Vendre sa start-up : le bon moment existe-t-il ?
Il se dit que le train ne passe qu'une fois. Ou que certaines offres ne se refusent pas. Les fondateurs de start-up ont-ils en tête ces deux adages quand une proposition de rachat arrive sur leur table ? Pour Marie Outtier, qui a vendu à Twitter en 2019 son assistant pour le marketing Aiden.AI, cette question ne devrait pas exister. "J'entends souvent qu'on vend sa boite par opportunisme mais je n'aime pas cette idée car elle suggère qu'un acquéreur vient toquer à votre porte par miracle. La vente résulte d'une démarche proactive et volontaire du fondateur. Vendre sa boite car une bonne opportunité se présente est un situation très rare".

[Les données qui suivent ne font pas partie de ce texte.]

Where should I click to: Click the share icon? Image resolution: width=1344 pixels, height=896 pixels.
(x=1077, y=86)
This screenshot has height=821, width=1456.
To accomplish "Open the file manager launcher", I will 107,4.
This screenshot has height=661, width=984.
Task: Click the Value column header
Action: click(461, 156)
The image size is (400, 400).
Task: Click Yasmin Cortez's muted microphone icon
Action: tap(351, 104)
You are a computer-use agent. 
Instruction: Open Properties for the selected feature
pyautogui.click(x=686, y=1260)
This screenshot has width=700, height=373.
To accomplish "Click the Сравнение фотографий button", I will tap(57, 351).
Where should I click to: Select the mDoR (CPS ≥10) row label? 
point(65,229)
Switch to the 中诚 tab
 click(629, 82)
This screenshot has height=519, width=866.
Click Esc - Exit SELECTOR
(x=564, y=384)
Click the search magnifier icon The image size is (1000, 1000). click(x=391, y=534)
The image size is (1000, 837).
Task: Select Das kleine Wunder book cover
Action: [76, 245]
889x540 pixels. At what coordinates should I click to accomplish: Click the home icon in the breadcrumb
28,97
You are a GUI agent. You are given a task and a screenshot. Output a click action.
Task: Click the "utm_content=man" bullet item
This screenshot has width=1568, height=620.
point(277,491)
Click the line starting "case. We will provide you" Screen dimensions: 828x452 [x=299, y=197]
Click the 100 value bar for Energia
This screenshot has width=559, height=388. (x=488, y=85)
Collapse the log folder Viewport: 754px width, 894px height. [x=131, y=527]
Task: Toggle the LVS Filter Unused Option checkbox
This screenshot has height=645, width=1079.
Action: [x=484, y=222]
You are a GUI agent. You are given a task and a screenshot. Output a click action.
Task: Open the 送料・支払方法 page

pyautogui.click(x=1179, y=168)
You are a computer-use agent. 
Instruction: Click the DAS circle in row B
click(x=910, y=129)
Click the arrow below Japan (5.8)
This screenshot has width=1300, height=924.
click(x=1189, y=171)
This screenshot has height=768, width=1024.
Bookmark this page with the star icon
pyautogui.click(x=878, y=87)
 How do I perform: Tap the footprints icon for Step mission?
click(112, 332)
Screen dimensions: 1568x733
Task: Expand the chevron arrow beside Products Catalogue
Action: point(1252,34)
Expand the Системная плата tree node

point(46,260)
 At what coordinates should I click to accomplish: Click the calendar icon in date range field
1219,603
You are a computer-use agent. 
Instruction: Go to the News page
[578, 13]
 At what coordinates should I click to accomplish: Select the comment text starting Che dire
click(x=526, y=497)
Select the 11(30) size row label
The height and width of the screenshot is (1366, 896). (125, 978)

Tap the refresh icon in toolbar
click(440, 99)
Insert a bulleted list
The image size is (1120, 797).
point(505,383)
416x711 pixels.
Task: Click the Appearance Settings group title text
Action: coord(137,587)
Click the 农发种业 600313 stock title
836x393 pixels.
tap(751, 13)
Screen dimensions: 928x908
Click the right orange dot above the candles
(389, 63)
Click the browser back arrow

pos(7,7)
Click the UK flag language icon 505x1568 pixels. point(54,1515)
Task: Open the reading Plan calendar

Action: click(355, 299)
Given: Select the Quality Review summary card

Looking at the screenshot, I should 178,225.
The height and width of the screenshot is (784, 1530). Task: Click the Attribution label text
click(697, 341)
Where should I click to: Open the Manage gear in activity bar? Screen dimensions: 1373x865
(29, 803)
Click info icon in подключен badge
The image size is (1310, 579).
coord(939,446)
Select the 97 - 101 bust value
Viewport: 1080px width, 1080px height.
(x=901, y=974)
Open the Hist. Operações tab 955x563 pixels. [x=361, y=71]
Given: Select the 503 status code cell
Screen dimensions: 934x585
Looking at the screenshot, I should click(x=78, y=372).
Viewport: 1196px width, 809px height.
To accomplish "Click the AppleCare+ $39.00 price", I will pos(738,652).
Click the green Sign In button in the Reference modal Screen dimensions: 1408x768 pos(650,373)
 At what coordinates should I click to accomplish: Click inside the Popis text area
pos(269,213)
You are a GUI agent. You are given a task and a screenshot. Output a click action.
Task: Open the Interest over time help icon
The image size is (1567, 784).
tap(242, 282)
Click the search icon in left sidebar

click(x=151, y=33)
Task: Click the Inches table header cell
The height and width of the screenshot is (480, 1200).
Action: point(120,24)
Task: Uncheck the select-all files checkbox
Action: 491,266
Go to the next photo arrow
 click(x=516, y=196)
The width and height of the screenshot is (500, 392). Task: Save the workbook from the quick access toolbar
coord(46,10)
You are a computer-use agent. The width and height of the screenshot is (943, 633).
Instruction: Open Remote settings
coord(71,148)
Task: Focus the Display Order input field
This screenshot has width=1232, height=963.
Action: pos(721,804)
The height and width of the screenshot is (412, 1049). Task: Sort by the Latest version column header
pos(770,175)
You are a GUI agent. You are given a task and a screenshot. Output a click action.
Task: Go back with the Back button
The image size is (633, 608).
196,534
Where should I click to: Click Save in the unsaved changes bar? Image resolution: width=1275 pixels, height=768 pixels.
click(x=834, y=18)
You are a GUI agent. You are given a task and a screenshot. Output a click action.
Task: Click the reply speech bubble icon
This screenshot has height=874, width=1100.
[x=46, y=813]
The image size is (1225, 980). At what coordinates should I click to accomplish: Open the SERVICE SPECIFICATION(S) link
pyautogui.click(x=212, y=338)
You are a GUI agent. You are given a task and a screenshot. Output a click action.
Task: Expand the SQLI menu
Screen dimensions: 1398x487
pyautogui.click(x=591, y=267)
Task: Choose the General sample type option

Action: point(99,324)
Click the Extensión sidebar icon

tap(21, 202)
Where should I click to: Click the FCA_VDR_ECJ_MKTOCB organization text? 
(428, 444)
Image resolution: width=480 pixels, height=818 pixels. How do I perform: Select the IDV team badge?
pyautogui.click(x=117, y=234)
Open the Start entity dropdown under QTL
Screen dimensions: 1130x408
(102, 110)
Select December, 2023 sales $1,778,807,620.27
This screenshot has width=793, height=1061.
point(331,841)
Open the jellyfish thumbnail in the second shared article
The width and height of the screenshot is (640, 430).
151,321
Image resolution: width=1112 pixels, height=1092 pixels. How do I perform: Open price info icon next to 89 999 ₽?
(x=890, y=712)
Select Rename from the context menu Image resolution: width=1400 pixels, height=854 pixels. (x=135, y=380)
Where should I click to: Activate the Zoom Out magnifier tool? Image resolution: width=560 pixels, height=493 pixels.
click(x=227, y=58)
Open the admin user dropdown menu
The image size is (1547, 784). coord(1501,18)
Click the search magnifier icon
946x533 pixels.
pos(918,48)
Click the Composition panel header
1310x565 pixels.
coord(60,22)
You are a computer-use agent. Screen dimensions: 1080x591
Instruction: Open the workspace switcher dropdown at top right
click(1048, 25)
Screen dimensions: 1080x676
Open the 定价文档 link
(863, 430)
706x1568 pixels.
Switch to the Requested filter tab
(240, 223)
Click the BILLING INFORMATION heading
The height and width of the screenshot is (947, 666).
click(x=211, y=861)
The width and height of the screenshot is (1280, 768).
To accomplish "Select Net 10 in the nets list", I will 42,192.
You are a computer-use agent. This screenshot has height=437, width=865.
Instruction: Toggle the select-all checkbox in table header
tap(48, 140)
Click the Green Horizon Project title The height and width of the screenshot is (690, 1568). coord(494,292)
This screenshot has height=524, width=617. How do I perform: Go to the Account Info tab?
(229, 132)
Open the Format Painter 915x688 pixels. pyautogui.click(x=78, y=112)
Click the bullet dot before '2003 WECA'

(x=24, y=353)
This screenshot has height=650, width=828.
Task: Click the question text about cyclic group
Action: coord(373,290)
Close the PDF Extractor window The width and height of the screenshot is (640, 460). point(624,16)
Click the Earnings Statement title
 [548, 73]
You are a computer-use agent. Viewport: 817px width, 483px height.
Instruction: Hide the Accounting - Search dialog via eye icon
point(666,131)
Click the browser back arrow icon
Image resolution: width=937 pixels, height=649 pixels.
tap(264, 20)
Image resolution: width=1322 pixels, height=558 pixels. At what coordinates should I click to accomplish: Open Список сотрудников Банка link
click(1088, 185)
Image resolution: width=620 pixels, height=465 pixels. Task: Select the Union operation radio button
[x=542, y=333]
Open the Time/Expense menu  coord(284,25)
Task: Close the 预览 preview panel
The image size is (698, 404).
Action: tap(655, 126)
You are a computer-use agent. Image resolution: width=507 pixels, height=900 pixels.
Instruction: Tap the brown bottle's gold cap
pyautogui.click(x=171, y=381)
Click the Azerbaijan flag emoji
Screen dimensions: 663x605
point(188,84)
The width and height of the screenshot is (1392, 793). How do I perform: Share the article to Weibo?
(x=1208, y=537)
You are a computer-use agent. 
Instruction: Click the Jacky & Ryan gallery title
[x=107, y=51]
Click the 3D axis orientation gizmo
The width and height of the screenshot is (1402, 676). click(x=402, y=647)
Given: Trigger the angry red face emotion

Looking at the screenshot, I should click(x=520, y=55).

Une situation "très rare" mais pas impossible non plus. Ce scénario est en effet arrivé à Julie Davico-Pahin, fondatrice d'Ombrea, une agritech cédée à TotalEnergies en 2023. "On ne souhaitait pas du tout vendre. On préparait notre Série B quand TotalEnergies nous a approchés. Quand un acteur d'envergure internationale propose une offre de rachat cohérente, on ne peut pas refuser". Preuve que vendre sa start-up peut bel et bien arriver sans que l'on s'y soit préparé. Mais comme l'a souligné Marie Outtier, ce cas est davantage une exception qu'une règle générale.
Fin du runway
Le bon moment serait donc celui où le fondateur préfère protéger ses arrières et gonfler son portefeuille plutôt que développer sa boîte ? "C'est clair qu'il faut parfois prendre en compte des considérations personnelles et penser à assurer sa sécurité financière", reconnait Marie Outtier. Mais comme le rappelle Alexis Renard, fondateur de Regate, une plateforme d'automatisation des factures rachetée par Qonto début 2024, "la décision de vendre est collégiale, les investisseurs ont leur mot à dire".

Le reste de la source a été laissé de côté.